Found exclusively in the foothills of Mount Kilimanjaro, the Tanzanite is one of the rarest minerals on Earth. In fact, it carries the saying, “1,000 times rarer than the Diamond”, to signify its limited supply. The Tanzanite’s history is young as it recieved its name from New York jeweler Tiffany & Co. in 1968.[1]

Zoisite var. Tanzanite crystal and cut gem A beautiful Tanzanite ( variety of zoisite) Rough crystal and cut gem. Both are from Tanzania.

The formation of the Tanzanite crystal started roughly 600 million years ago as Mount Kilimanjaro erupted and created the unique conditions needed to form the crystals deep within the Earth.
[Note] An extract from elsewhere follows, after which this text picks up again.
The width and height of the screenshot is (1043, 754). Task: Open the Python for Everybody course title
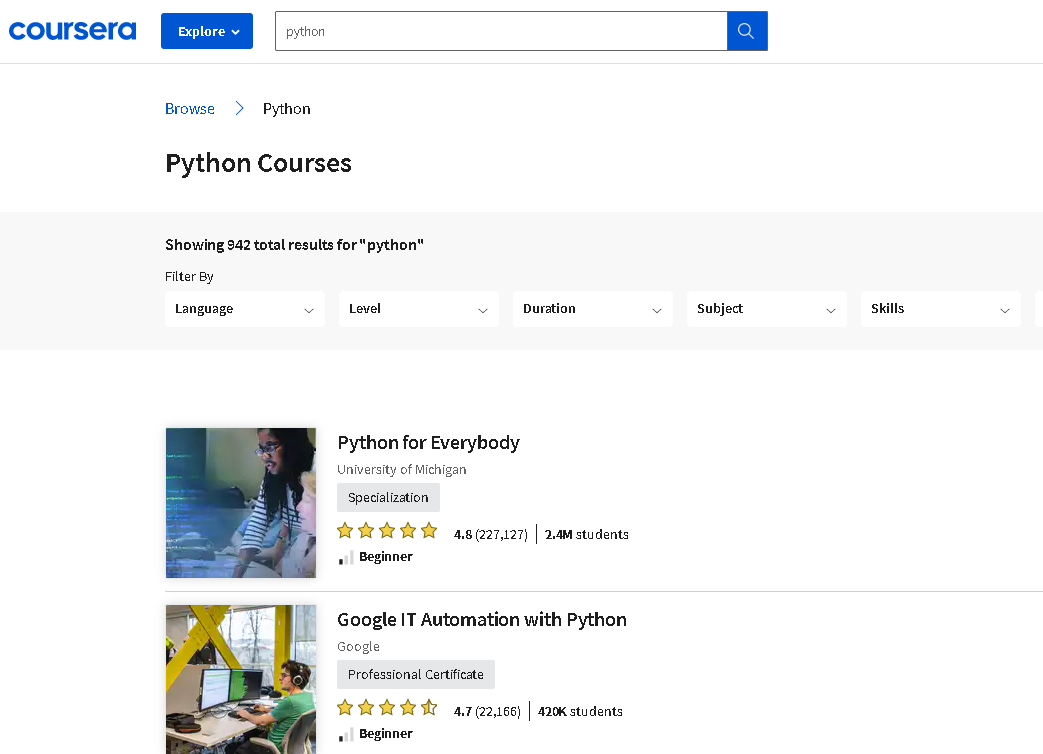[428, 442]
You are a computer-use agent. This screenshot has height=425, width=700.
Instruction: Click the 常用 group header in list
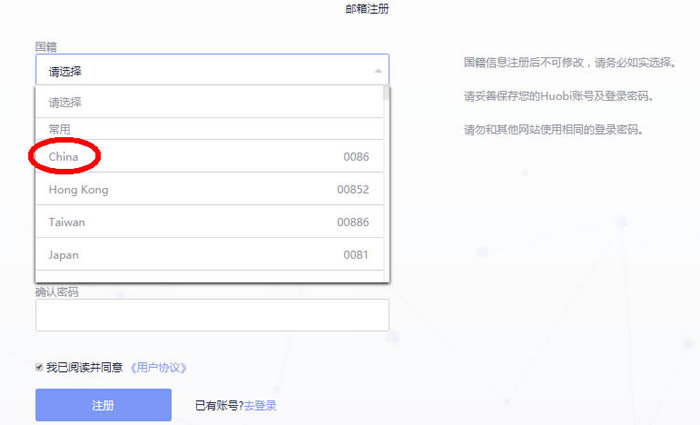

Starting at a brownish hue, the gorgeous blue-violet colors of the Tanzanite can be seen after the small amounts of the Vanadium impurities are heated and oxidized.



First discovered in 1907 near the headwaters of the San Benito river, the Benitoite is a blue-violet mineral whose gemstones are rarely found over 1-carot.[2] Found exclusively in California, Benitoite became the State’s official gemstone in 1985.[3]


Benitoite california dallas gem mine Benitoite from the Dallas Gem Mine in San Benito California.

Benitoite is also known as the “blue diamond”, holding a sapphire blue color due to its small amounts of iron. However, rare specimens of Benitoite can come in an array of colors when exposed to UV light. Some Benitoite crystals will appear as a reddish color when shown under a long wave UV light with slight dispersions of green.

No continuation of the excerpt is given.